__The request__
Write out the material below word for word, from the line that has "Über uns & Kontakt (881, 226)" through the line that has "1. (26, 636)". Leave out any pictures.

__Raw data__
########################################

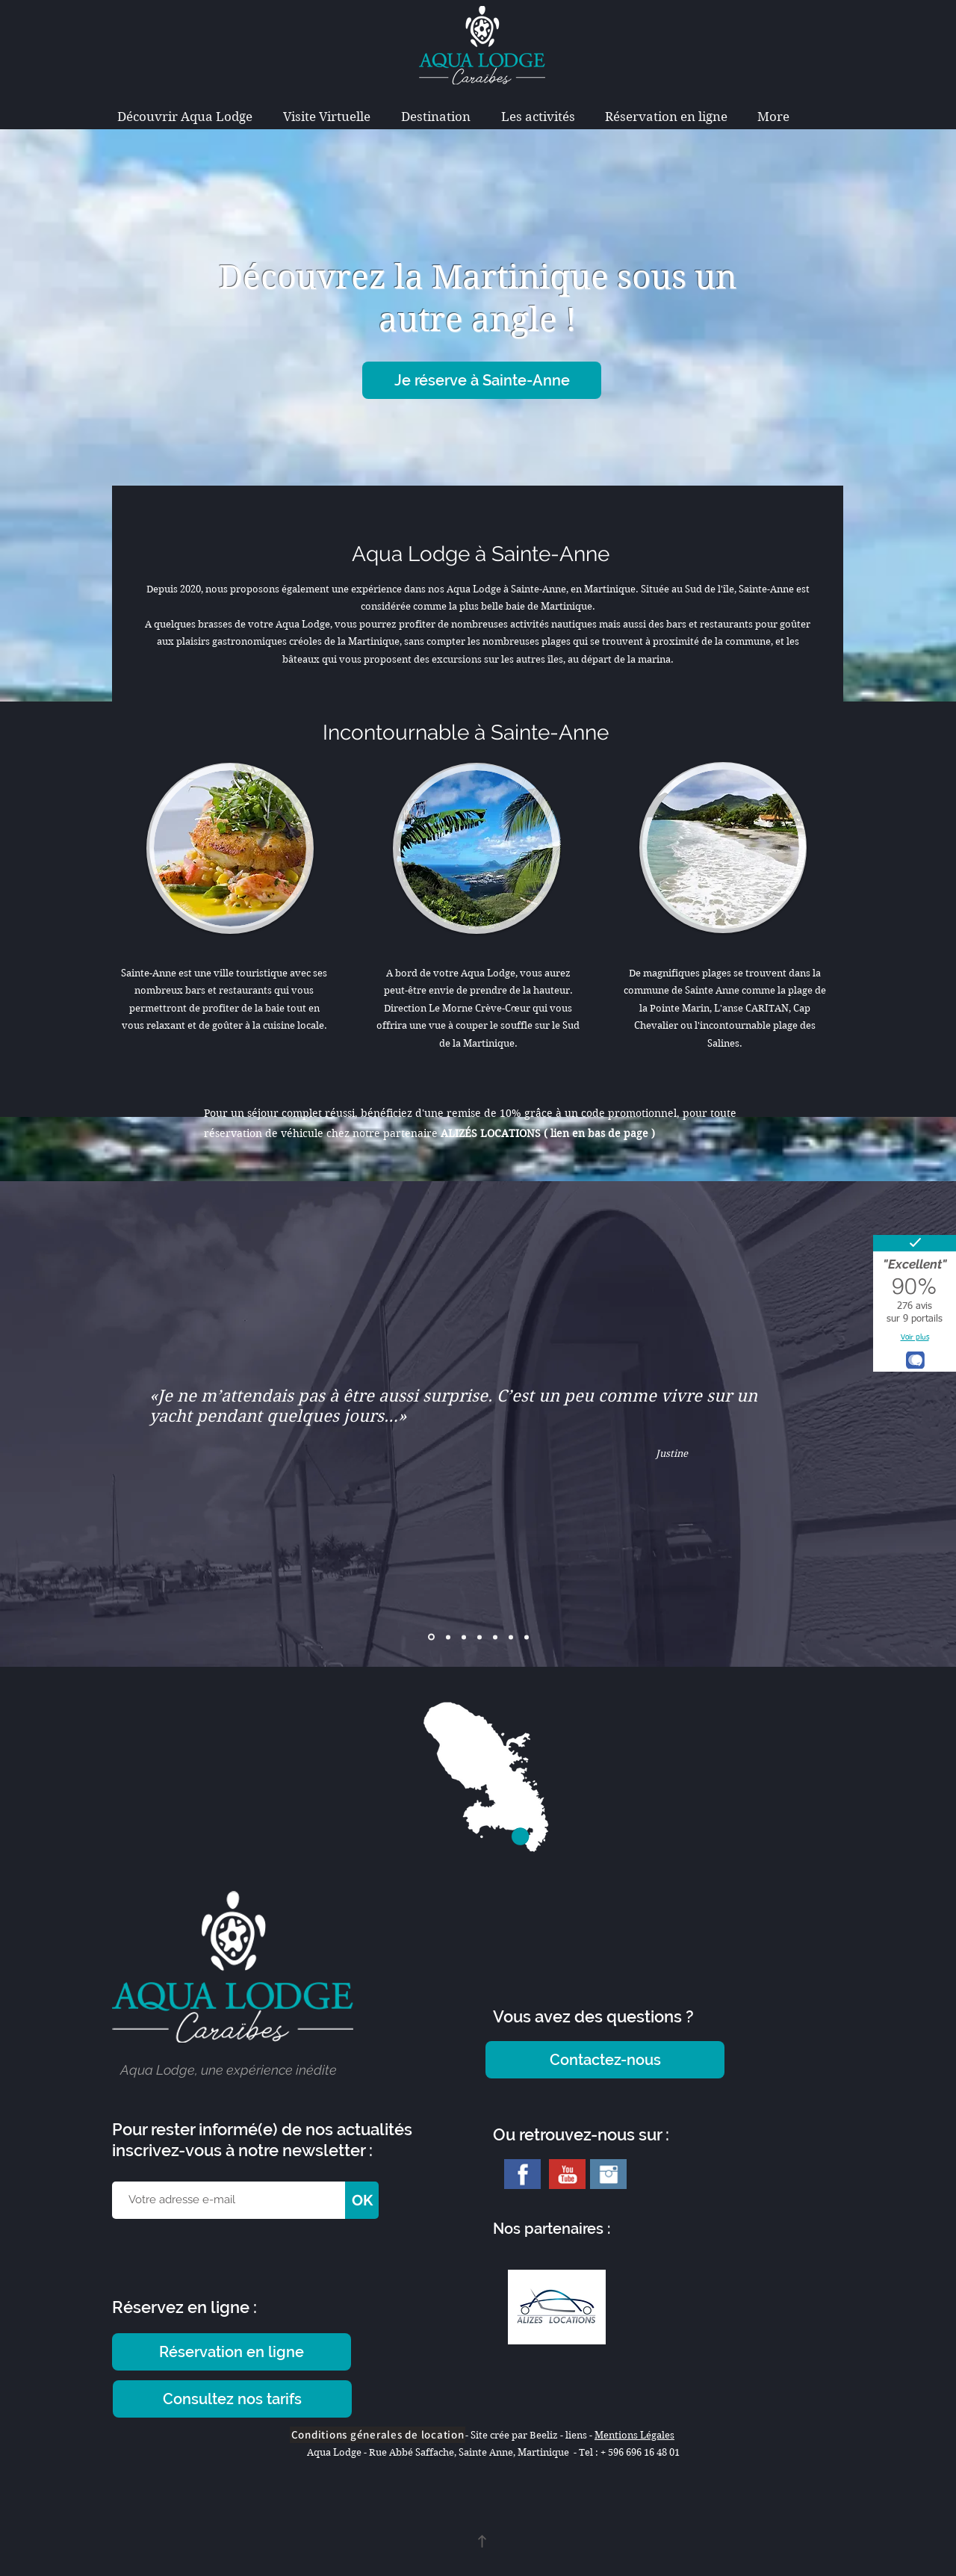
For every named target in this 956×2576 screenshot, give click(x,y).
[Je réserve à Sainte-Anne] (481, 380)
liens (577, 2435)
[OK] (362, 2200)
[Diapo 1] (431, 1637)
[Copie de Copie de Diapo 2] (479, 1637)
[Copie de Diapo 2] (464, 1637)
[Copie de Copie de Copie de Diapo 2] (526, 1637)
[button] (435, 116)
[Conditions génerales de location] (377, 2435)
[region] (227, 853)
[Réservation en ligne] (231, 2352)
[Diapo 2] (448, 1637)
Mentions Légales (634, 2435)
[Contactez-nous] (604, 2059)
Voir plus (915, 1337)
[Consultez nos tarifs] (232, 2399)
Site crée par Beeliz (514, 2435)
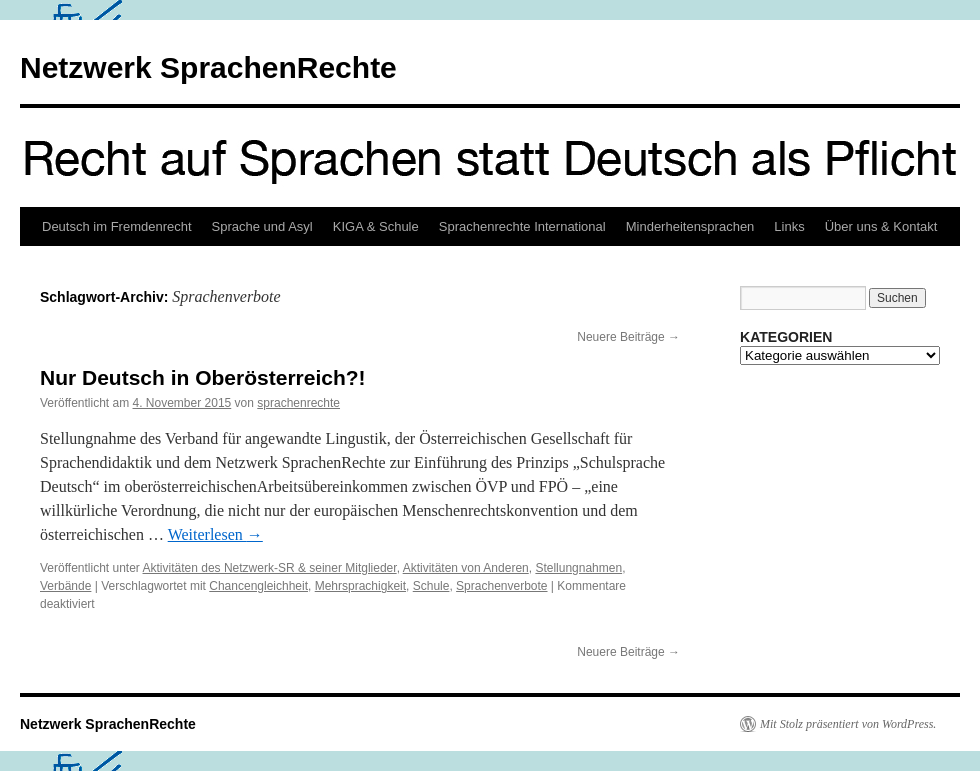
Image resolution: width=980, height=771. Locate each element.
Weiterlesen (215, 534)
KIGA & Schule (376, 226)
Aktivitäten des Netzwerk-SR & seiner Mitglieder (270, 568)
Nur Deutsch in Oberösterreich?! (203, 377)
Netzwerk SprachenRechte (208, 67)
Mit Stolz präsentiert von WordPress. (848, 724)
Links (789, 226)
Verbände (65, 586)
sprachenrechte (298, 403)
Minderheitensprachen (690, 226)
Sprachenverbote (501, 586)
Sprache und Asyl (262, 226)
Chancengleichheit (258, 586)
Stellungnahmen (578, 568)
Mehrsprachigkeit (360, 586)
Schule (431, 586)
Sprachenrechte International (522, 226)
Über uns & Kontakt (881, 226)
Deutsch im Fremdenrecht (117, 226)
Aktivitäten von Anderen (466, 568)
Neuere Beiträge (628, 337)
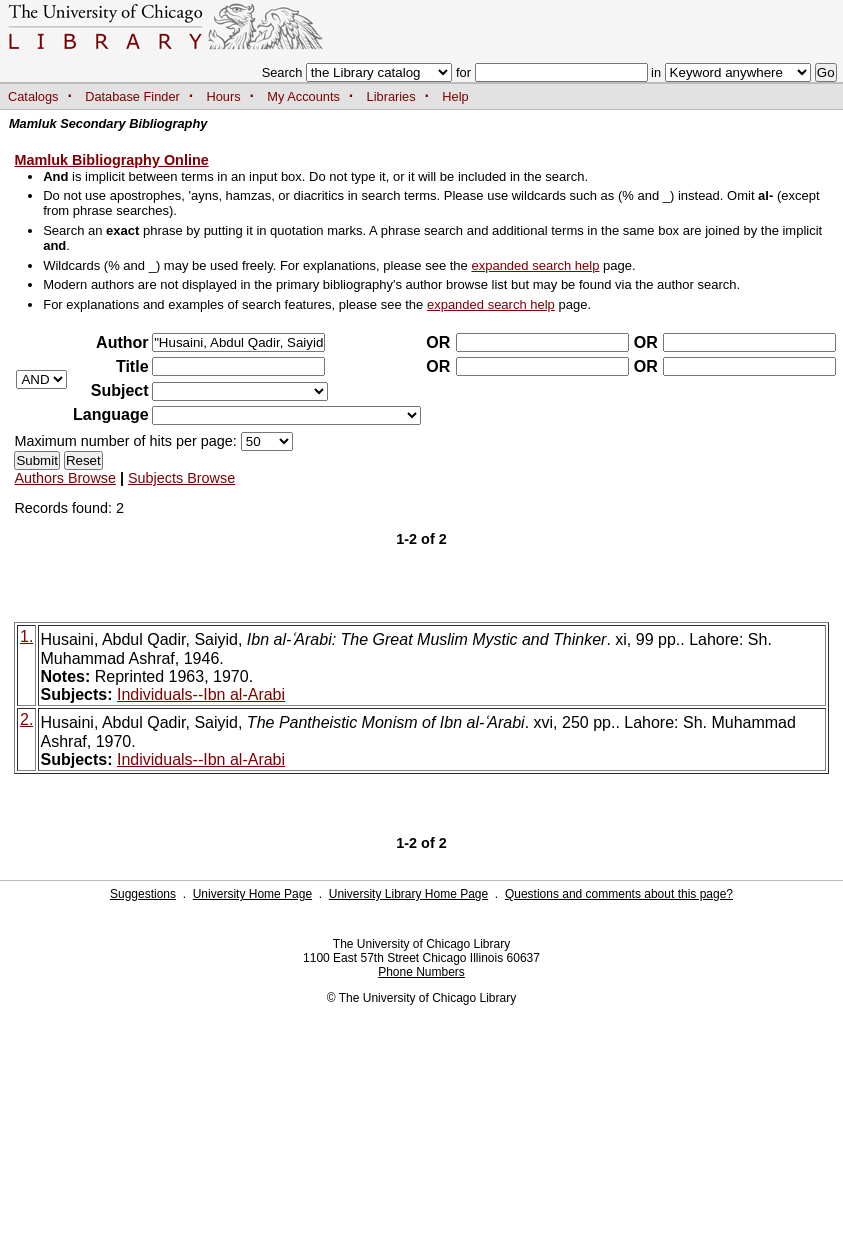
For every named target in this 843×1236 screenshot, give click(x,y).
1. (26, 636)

########################################

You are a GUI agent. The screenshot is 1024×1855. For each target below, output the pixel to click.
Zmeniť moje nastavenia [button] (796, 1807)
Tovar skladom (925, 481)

########################################

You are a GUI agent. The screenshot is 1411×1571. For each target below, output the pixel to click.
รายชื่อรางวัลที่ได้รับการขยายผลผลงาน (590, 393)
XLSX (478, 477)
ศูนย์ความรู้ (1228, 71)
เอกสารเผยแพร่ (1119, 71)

########################################

__Task answer__
Über uns & Kontakt (881, 226)
Deutsch im Fremdenrecht (117, 226)
Aktivitäten von Anderen (466, 568)
Neuere Beiträge (628, 337)
For every named target in this 843×1236 screenshot, give click(x,y).
1. (26, 636)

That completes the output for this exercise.